M2: Predicting chords with a Recurrent Neural Network (RNN) A Recurrent Neural Network is also a type of Artificial Neural Network. In a Recurrent Neural Network, instead of having multiple hidden layers like in CNN, we have a middle layer that stores the output of an input layer and feeds it back to the same layer as an input in a loop in order to compute the final output.

Benefits of the Project

A chord is the most fundamental unit of the western tonal system. Chords are hierarchical compositions of fundamental elements. Singular pitches combine to form time-based intervals, which then combine to form chords, combine to form harmonic progressions and ultimately songs. That’s why their identification and extraction is very important for high-level music information retrieval such as genre. The task of musical information retrieval is very complex. Only professional musicians can extract musical information like key, scale and chords by just listening to a song. Even then they require years of experience in composing music to be able to identify the correct information completely accurately from a piece of music. The transcription of every single note played by every instrument is a very complex task. One chord exists in many forms. It can sound different on multiple instruments (multi-timbre), in multiple octaves, and inversions. Hence, looking at the diversity of each chord makes the process of chord recognition very tedious. The task of music information retrieval (MIR) has been researched for years by the MIREX (Musical Information Retrieval Evaluation Exchange) community every year. Chord Recognition still stands to be a complex task that is worked upon every year to improve the accuracy results. The purpose of music information retrieval has many benefits such as genre recognition, key recognition, tempo estimation, and harmonic analysis. A user-friendly application that depicts the sequence of chords and the start-end time of the chord will aid beginner musicians to hone their skills.
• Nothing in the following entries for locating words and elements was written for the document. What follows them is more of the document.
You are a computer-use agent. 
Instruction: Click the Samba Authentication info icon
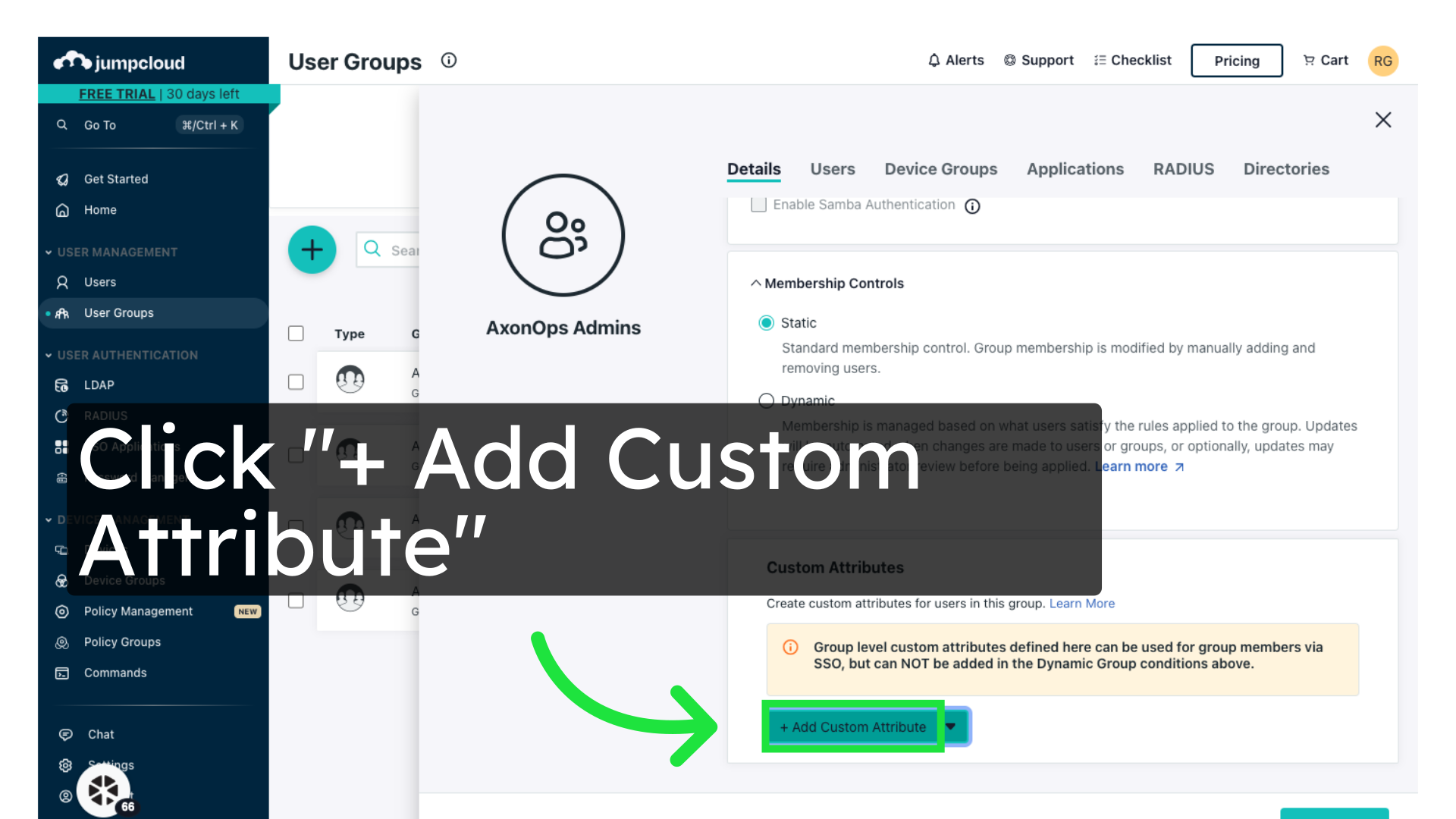pos(972,206)

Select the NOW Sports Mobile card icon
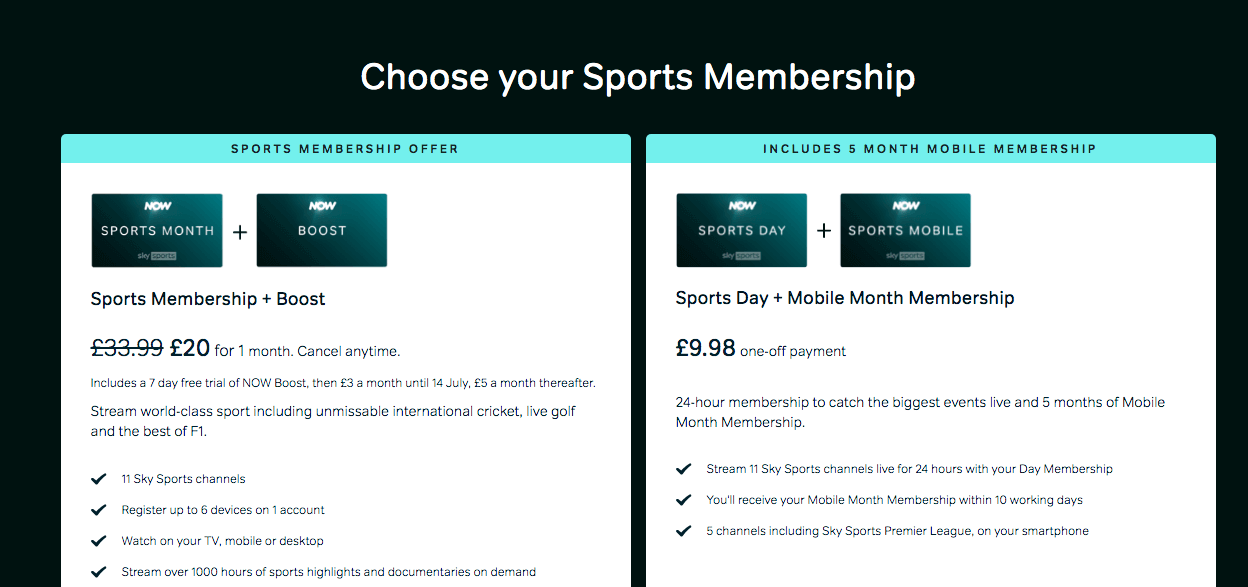[x=905, y=230]
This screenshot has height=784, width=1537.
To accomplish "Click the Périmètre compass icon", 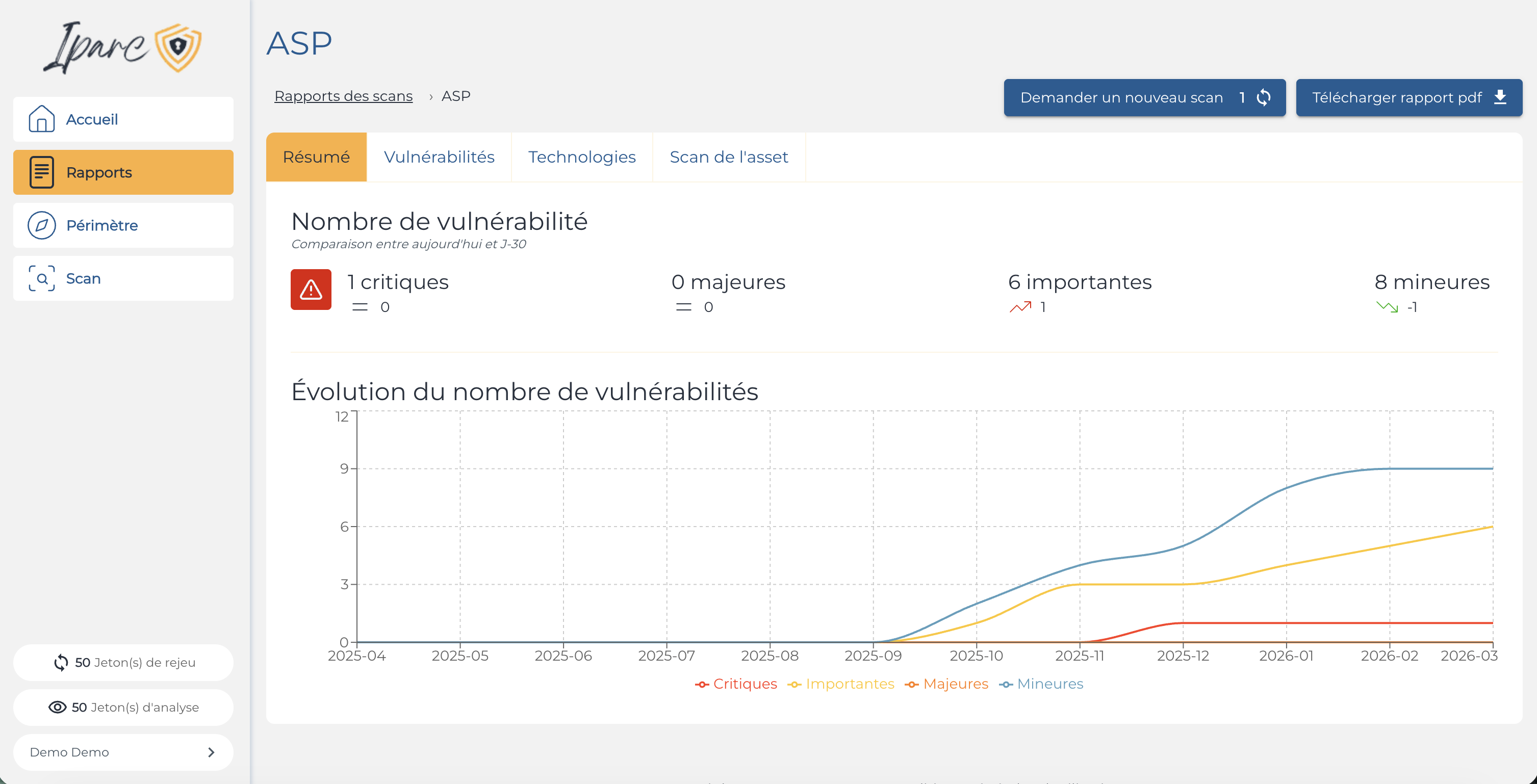I will click(41, 225).
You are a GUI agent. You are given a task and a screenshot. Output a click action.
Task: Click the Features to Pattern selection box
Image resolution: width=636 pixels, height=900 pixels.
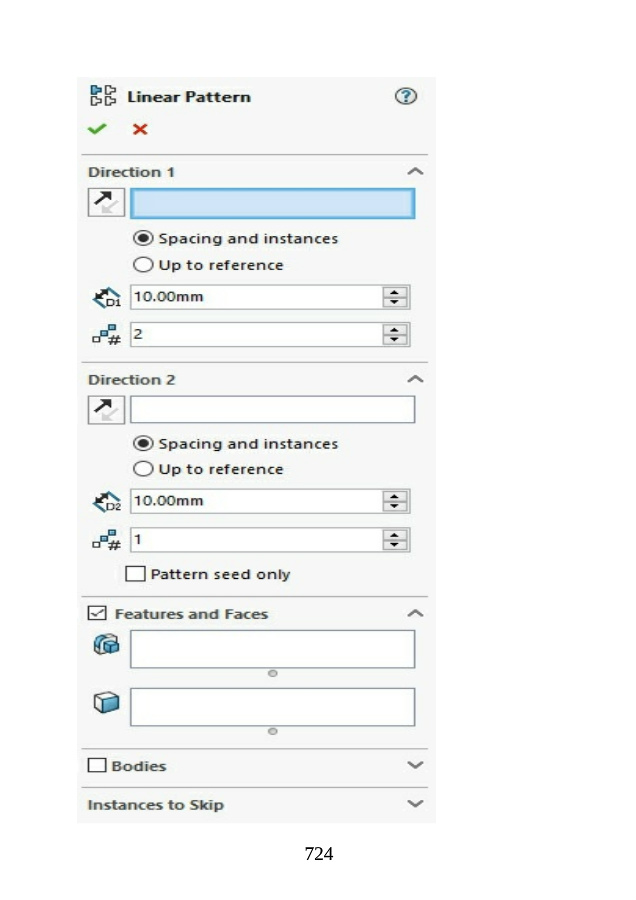[272, 648]
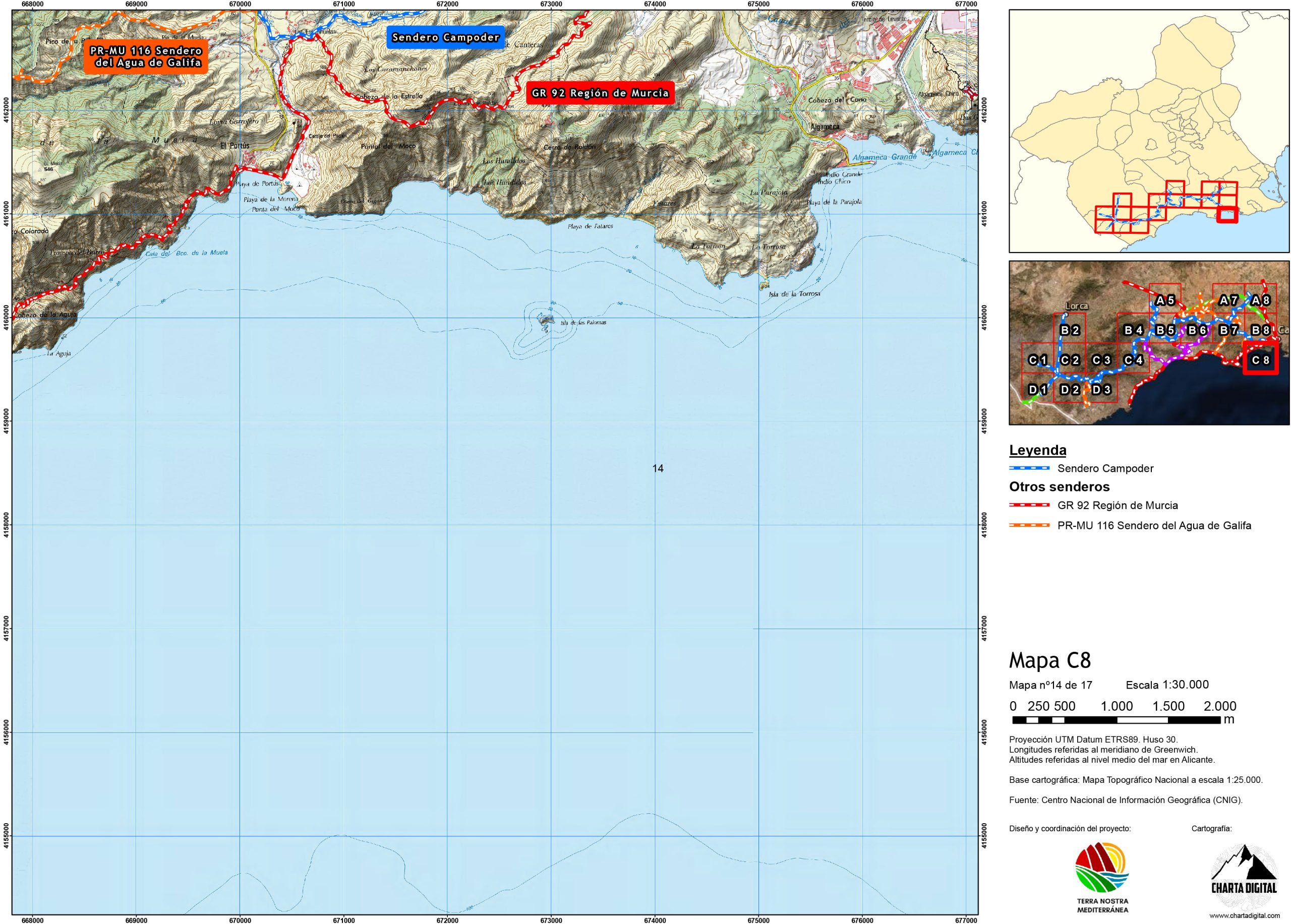Select the A 5 tile in index map
Screen dimensions: 1291x924
[1165, 300]
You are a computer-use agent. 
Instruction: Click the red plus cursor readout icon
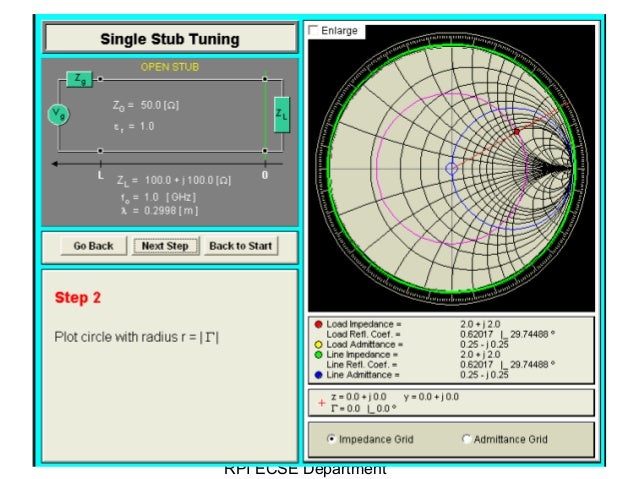(320, 402)
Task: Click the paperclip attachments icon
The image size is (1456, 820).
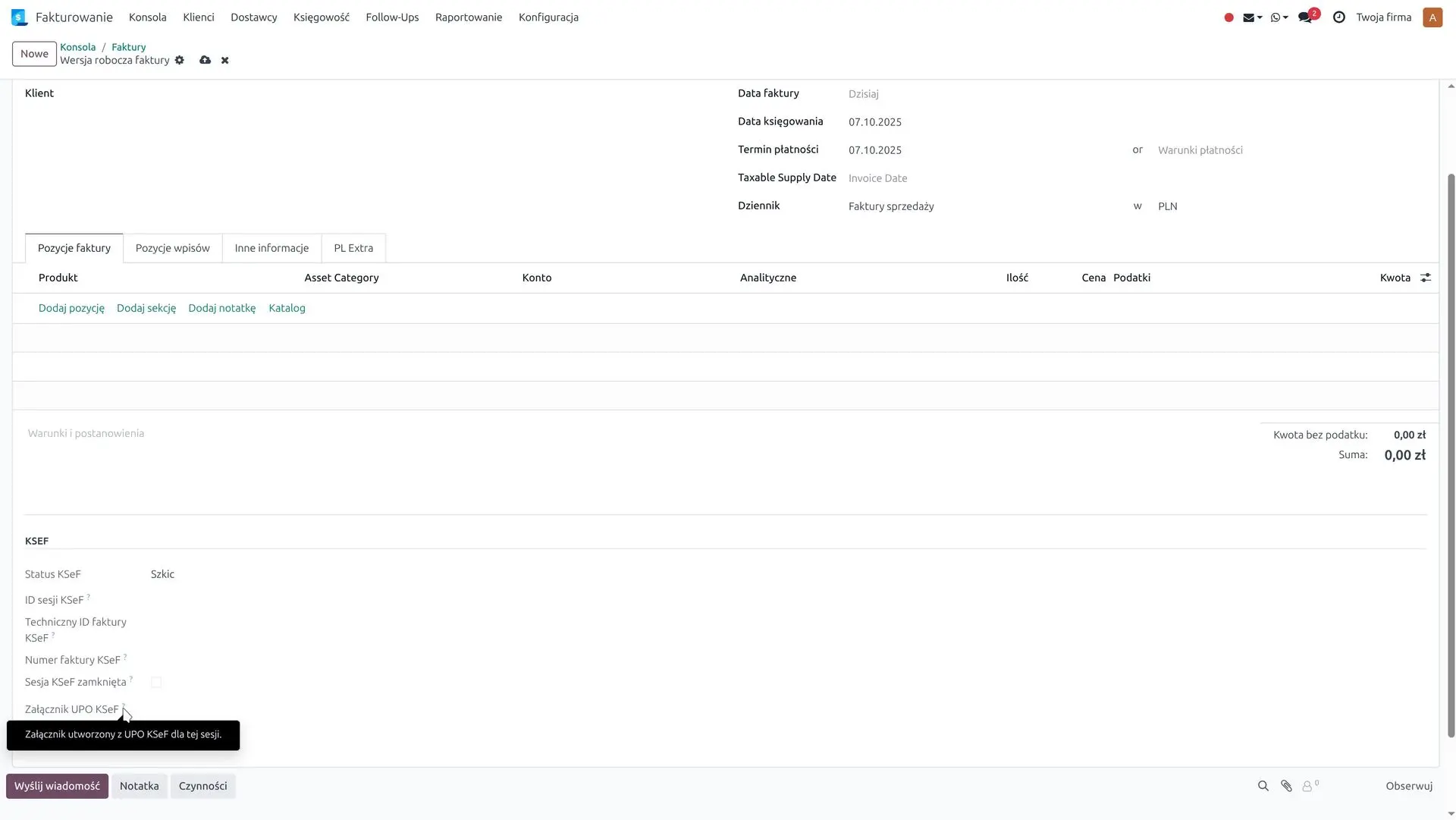Action: (1286, 787)
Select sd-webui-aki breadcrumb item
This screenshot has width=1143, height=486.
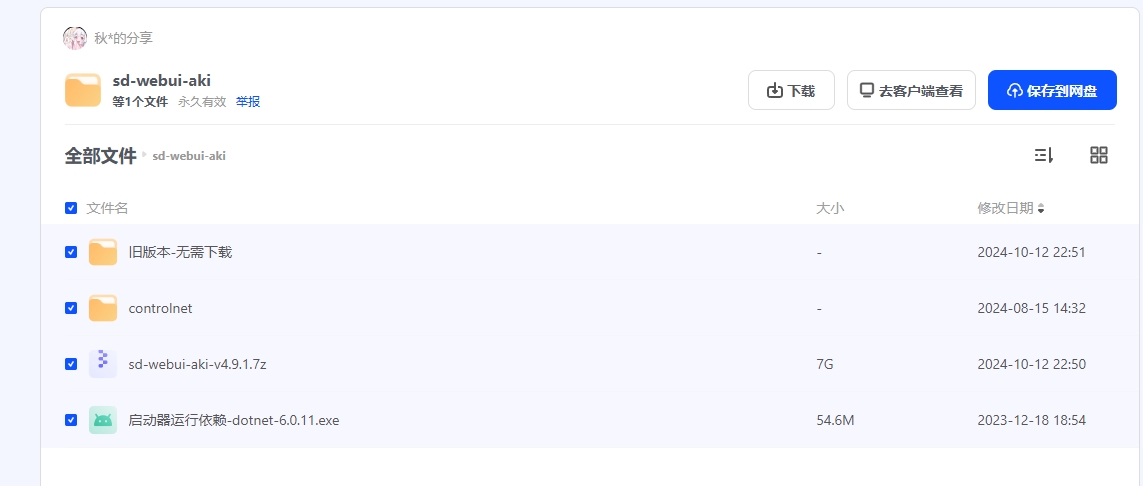189,156
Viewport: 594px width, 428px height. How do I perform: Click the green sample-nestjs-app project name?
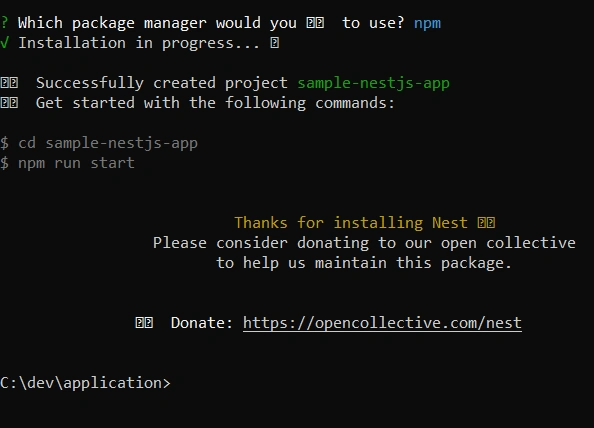coord(374,83)
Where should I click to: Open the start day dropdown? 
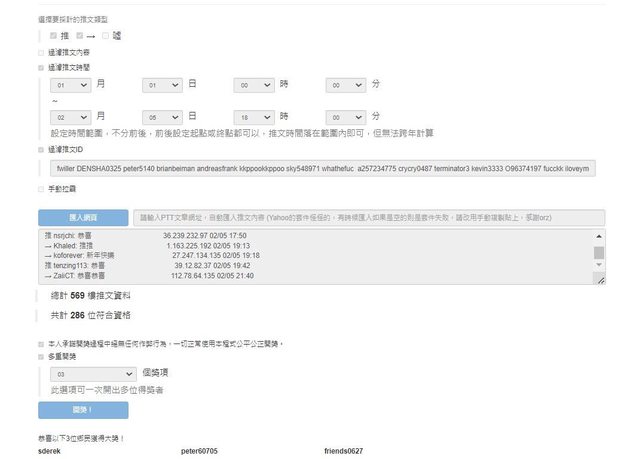click(x=162, y=88)
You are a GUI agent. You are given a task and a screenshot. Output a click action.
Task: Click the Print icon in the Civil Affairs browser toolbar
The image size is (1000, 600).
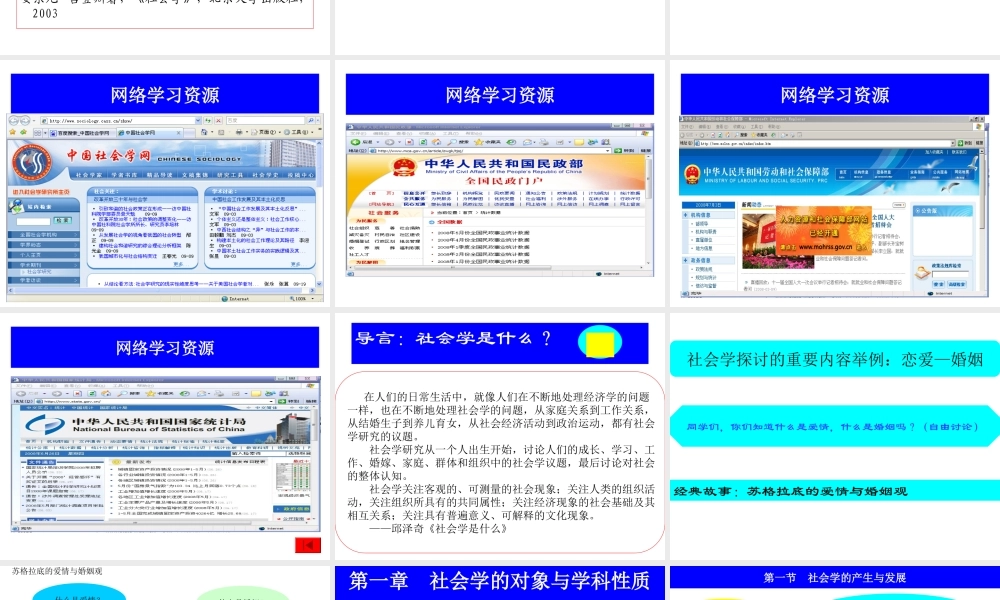coord(543,143)
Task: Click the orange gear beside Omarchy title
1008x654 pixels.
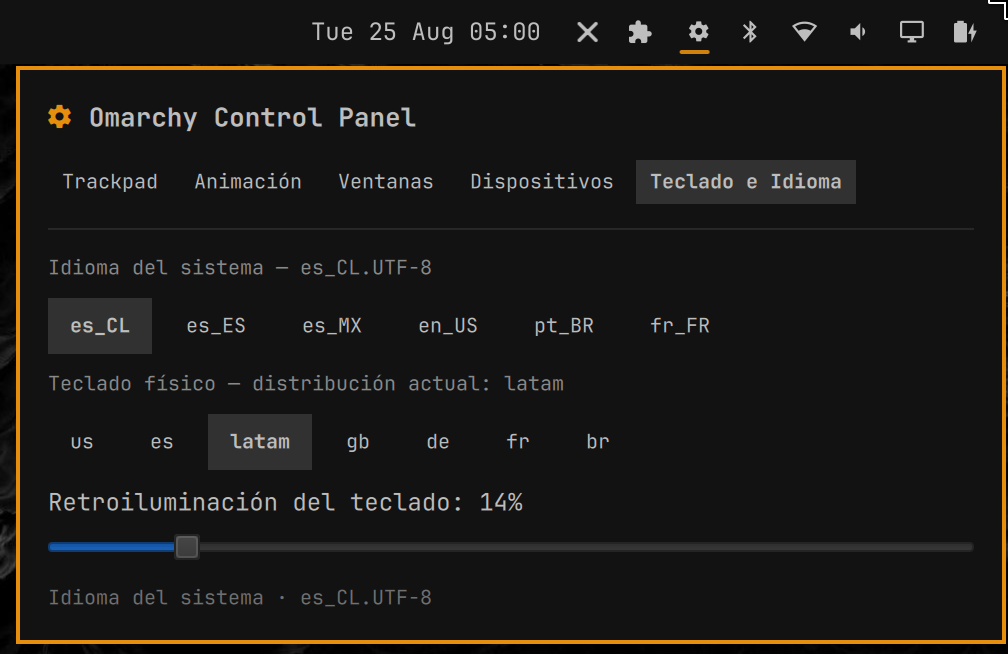Action: click(60, 117)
Technical Details of Final Deliverable

The overall model proved to have an accuracy of 63% The model was then retrained on augmented and non augmented data for the purpose of comparison. The accuracy of model on Augmented data for Major and Minor Chords proved to be 79% which was more than accuracy on non-augmented data. Non-Augmented accuracy was 75%. This proved that augmentation increases accuracy of the model. The model can be further improved by training on other types of chords beside major and minor chords.